Institutions can’t afford to run afoul of Fair Lending laws by creating a model that inadvertently discriminates against a group of people. In a May 2016 white paper, the U.S. Treasury Department highlighted the underwriting models used by marketplace lenders, indicating the “risk of disparate impact in credit outcomes and the potential for fair lending violations.”
“The question is, how can you build algorithmic models that let you lend to consumers in ways that are okay,” says Eastern’s O’Malley. “Machines can certainly outperform humans when it comes to the prediction of risk, but…we have to decide what inputs we are and aren’t okay with.”
The Treasury Department also questions whether the newer lenders will survive the next economic downturn.
“New business models and underwriting tools have been developed in a period of very low interest rates, declining unemployment and strong overall credit conditions,” warned the department in May. “This industry remains untested through a complete credit cycle.”
A downturn will likely validate the underwriting models of some lenders, while weeding out riskier models, says Bob Ramsey, a senior research analyst at the investment bank FBR & Co.
Loans issued by marketplace lenders with a 36-month term have an annualized charge-off rate of roughly 5 percent, says Snitkof.
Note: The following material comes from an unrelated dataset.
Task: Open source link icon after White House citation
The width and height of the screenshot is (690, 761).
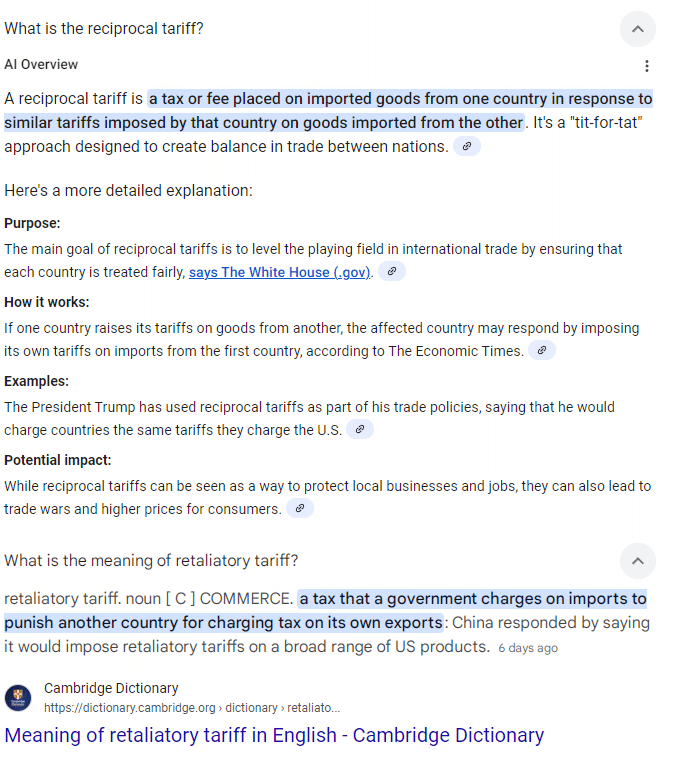Action: [x=392, y=271]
For commercial banks, the charge-off rate for consumer loans hovers around 2 percent, per the Federal Reserve, and less than 1 percent for total loans and leases.
Propel’s Gilbert argues that the traditional underwriting models used by many banks didn’t hold water during the most recent downturn, and credit models need to evolve. “The 2008 downturn was driven by many of the same credit models that banks are still using today,” he says. In his view, “many banks are going to be in for a big surprise when the next downturn comes.”